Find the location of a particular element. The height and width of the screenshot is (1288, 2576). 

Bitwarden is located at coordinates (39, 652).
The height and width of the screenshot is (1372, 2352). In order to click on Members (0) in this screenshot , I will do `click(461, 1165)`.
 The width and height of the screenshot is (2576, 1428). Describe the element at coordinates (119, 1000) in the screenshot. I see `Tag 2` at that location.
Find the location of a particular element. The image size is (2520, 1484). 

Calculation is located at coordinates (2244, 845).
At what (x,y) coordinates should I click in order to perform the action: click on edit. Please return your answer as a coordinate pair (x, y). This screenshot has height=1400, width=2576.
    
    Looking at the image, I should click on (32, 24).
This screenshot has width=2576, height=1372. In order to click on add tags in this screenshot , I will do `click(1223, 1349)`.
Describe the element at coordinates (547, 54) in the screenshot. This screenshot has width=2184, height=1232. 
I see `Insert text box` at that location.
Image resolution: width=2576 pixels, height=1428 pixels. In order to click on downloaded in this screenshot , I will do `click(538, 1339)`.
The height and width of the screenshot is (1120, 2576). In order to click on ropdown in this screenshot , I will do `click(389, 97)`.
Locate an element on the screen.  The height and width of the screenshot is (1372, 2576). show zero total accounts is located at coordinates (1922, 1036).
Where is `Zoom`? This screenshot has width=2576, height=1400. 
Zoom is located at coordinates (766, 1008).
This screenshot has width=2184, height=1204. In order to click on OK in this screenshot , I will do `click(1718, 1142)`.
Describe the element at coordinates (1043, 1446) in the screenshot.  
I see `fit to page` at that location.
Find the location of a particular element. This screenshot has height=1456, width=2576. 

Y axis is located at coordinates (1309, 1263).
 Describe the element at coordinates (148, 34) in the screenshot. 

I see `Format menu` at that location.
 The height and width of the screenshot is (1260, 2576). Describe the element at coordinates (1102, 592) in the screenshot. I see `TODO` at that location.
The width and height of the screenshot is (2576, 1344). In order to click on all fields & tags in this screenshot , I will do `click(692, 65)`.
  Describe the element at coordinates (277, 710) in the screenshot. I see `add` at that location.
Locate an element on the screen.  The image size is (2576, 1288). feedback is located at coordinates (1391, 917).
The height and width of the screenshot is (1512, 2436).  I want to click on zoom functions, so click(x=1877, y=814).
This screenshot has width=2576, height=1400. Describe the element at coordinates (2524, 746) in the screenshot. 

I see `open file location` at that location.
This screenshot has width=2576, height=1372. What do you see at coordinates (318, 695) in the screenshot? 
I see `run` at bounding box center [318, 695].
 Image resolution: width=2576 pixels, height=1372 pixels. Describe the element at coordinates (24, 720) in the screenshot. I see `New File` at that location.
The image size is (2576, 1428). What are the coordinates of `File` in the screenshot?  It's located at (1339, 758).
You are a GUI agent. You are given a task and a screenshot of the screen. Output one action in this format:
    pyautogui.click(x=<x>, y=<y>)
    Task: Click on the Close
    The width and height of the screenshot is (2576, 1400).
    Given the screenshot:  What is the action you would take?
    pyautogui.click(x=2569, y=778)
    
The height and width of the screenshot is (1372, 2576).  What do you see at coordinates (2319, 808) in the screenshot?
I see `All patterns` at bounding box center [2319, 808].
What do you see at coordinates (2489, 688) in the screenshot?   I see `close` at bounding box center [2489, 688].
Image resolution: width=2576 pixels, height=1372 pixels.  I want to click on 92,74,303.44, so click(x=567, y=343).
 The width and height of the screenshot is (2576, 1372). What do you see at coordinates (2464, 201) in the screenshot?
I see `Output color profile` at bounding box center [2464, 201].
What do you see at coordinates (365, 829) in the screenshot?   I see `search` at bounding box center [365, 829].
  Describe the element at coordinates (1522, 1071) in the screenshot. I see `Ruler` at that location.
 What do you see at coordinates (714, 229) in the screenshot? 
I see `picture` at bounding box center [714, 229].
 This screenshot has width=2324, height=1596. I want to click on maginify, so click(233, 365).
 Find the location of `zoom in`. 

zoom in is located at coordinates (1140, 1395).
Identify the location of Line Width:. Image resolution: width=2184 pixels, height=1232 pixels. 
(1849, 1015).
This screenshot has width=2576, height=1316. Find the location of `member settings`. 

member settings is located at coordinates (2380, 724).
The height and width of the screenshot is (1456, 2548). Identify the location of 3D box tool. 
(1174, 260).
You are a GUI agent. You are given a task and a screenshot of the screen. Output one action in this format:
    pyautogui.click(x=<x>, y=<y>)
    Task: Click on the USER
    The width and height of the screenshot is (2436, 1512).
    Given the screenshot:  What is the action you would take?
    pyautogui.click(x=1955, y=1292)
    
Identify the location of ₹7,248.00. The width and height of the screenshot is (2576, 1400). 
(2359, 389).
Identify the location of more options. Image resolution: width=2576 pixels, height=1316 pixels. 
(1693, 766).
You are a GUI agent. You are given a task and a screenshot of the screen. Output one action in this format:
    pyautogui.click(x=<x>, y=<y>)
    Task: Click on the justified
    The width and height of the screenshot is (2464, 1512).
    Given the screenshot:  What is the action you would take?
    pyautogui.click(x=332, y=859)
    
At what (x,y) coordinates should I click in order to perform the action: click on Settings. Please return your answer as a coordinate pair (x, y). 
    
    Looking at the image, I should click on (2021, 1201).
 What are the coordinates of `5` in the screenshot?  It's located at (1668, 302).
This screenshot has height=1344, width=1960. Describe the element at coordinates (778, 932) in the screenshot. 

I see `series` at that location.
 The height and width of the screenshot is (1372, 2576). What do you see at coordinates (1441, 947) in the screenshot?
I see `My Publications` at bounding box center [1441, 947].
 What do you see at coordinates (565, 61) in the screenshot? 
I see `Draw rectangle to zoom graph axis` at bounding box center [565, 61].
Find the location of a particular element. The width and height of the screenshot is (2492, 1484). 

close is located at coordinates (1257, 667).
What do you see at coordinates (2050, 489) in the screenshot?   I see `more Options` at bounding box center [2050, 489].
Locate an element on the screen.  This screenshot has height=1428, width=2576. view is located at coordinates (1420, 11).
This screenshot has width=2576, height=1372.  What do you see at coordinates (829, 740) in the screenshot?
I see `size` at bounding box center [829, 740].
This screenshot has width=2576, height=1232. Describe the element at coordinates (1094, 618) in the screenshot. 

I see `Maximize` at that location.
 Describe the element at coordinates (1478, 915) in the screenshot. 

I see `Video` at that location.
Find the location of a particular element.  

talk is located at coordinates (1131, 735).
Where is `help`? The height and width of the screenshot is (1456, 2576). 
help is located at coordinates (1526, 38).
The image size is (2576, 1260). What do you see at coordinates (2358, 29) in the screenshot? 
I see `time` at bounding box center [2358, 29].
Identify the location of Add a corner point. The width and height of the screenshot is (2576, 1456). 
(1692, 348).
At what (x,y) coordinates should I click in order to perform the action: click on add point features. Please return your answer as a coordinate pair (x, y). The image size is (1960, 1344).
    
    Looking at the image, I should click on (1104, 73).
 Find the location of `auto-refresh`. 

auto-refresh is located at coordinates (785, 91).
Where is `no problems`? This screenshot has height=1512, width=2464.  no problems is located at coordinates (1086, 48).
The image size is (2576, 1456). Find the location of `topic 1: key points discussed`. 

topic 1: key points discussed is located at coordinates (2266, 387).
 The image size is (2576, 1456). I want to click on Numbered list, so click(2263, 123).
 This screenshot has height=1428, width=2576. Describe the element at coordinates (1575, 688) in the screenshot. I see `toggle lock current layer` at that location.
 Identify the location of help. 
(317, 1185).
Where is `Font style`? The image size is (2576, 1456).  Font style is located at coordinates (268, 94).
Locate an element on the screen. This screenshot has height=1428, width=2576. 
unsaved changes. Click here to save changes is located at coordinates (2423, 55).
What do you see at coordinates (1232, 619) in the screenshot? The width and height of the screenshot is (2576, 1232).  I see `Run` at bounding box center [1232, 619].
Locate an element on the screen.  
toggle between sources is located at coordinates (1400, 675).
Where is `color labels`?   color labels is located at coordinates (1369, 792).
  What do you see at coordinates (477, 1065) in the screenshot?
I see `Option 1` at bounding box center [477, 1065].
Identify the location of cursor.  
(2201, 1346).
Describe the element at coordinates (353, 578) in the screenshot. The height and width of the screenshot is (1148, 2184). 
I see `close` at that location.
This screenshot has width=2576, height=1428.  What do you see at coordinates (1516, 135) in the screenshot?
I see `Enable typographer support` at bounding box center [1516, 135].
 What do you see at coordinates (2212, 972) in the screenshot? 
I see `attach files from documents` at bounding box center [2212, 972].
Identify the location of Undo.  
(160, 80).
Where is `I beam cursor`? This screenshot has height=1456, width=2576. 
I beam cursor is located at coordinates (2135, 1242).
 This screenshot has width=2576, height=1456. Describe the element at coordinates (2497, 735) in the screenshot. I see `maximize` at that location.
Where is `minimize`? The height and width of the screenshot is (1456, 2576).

---

BRIEF: Can you write out the lines from the one containing "This screenshot has width=2576, height=1372. In" through the one containing "The height and width of the screenshot is (1120, 2576).", exactly as they appear?

FINISHED ANSWER:
This screenshot has width=2576, height=1372. In order to click on add tags in this screenshot , I will do `click(1223, 1349)`.
Describe the element at coordinates (547, 54) in the screenshot. This screenshot has width=2184, height=1232. 
I see `Insert text box` at that location.
Image resolution: width=2576 pixels, height=1428 pixels. In order to click on downloaded in this screenshot , I will do `click(538, 1339)`.
The height and width of the screenshot is (1120, 2576). In order to click on ropdown in this screenshot , I will do `click(389, 97)`.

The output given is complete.